AI Article Synopsis

  • The study aimed to assess how comorbidities impact the effectiveness of in-hospital revascularization in older patients with non-ST-segment elevation acute coronary syndrome (NSTEACS).
  • Researchers analyzed data from 7211 patients aged 70 and older, finding that revascularization significantly reduced 1-year mortality rates, although this benefit diminished as comorbidities increased.
  • Specifically, patients with renal failure, peripheral artery disease, and chronic pulmonary disease experienced fewer benefits from revascularization compared to those with fewer comorbidities, while diabetes and previous strokes did not significantly alter the results.

Article Abstract

Introduction And Objectives: To evaluate the interaction between comorbidity burden and the benefits of in-hospital revascularization in elderly patients with non-ST-segment elevation acute coronary syndrome (NSTEACS).

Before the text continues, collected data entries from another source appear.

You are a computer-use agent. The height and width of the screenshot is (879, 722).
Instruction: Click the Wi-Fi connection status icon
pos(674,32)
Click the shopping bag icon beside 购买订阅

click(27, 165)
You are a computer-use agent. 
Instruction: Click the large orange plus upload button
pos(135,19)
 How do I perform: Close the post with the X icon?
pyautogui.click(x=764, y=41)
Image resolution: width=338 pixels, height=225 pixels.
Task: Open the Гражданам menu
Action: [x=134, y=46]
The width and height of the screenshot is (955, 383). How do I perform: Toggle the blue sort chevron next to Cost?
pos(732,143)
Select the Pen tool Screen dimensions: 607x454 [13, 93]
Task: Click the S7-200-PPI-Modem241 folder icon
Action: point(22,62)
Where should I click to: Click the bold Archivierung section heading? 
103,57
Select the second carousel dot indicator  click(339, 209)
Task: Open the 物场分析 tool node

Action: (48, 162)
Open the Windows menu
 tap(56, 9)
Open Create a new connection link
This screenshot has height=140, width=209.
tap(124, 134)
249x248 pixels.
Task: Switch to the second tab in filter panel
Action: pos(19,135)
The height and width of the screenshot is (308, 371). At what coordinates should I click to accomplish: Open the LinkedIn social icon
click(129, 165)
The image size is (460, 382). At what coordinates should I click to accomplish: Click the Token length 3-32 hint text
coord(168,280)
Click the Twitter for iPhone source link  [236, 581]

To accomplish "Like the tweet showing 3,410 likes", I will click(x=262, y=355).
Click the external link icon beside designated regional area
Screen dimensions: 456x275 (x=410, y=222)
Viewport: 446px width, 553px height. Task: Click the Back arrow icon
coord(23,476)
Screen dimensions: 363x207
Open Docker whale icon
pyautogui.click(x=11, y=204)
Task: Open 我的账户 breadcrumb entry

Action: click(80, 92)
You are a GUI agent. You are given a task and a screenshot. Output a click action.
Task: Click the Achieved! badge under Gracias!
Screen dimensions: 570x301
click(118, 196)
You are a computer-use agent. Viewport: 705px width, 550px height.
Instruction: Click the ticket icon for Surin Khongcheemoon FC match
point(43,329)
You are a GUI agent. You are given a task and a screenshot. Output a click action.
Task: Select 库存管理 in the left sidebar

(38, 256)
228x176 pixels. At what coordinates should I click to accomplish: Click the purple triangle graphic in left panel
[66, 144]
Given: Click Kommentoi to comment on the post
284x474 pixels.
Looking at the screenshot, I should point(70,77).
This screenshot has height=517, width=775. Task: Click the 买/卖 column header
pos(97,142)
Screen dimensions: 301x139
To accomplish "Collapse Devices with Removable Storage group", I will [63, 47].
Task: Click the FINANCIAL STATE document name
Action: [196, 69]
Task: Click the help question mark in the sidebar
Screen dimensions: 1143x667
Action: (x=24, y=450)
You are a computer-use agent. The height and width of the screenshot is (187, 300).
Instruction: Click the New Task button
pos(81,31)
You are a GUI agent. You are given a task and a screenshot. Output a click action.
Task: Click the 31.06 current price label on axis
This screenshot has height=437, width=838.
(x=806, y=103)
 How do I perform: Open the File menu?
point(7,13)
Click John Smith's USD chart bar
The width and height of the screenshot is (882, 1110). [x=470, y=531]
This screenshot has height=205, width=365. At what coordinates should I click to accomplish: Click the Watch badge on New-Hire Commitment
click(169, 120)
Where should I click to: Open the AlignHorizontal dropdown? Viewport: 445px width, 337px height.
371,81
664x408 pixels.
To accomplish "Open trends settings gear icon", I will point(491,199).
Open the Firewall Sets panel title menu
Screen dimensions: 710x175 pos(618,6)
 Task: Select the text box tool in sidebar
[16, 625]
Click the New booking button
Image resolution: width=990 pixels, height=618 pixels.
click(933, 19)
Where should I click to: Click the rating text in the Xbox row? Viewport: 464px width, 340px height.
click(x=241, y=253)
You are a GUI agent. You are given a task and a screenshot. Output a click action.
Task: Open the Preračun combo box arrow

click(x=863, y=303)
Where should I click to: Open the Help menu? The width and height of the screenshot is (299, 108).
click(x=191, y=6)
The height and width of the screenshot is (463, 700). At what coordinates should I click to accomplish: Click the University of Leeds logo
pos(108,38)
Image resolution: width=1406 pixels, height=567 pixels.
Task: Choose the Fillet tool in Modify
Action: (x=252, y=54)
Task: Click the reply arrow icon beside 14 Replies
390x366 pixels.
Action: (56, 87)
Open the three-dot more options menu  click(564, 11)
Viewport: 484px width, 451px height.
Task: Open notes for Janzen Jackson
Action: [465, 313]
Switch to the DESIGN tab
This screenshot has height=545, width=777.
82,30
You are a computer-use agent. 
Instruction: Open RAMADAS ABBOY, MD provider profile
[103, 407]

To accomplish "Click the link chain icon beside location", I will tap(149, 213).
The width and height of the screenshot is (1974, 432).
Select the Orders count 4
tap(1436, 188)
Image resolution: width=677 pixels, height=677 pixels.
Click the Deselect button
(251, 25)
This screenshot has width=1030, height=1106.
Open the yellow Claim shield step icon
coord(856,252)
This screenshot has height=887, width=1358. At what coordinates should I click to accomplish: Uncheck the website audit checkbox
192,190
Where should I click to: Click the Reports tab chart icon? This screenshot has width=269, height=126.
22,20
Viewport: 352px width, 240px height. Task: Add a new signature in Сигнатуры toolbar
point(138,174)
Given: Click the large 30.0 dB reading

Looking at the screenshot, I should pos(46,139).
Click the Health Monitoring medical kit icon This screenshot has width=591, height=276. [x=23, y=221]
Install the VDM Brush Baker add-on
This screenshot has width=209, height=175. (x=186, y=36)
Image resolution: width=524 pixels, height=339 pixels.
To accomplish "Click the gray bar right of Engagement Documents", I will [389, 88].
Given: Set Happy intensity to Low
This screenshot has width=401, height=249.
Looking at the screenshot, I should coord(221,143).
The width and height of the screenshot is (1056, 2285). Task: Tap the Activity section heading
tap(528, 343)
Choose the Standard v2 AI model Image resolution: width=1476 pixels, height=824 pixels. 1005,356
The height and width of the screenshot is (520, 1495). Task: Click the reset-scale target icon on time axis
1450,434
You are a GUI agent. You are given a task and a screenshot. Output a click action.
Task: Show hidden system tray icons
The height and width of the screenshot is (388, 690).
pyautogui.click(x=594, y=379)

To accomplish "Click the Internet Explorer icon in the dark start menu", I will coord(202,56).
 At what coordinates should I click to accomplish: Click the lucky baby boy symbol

Methods: This retrospective study included 7211 patients aged ≥ 70 years from 11 Spanish NSTEACS registries. Six comorbidities were evaluated: diabetes, peripheral artery disease, cerebrovascular disease, chronic pulmonary disease, renal failure, and anemia. A propensity score was estimated to enable an adjusted comparison of in-hospital revascularization and conservative management. The end point was 1-year all-cause mortality.

Results: In total, 1090 patients (15%) died. The in-hospital revascularization rate was 60%. Revascularization was associated with lower 1-year mortality; the strength of the association was unchanged by the addition of comorbidities to the model (HR, 0.61; 95%CI, 0.53-0.69; P=.0001). However, the effects of revascularization were attenuated in patients with renal failure, peripheral artery disease, and chronic pulmonary disease (P for interaction=.004, .007, and .03, respectively) but were not modified by diabetes, anemia, and previous stroke (P=.74, .51, and .28, respectively). Revascularization benefits gradually decreased as the number of comorbidities increased (from a HR of 0.48 [95%CI, 0.39-0.61] with 0 comorbidities to 0.83 [95%CI, 0.62-1.12] with ≥ 5 comorbidities; omnibus P=.016). The results were similar for the propensity score model. The same findings were obtained when invasive management was considered the exposure variable.

Conclusions: In-hospital revascularization improves 1-year mortality regardless of comorbidities in elderly patients with NSTEACS. However, the revascularization benefit is progressively reduced with an increased comorbidity burden. Renal failure, peripheral artery disease, and chronic lung disease were the comorbidities with the most detrimental effects on revascularization benefits.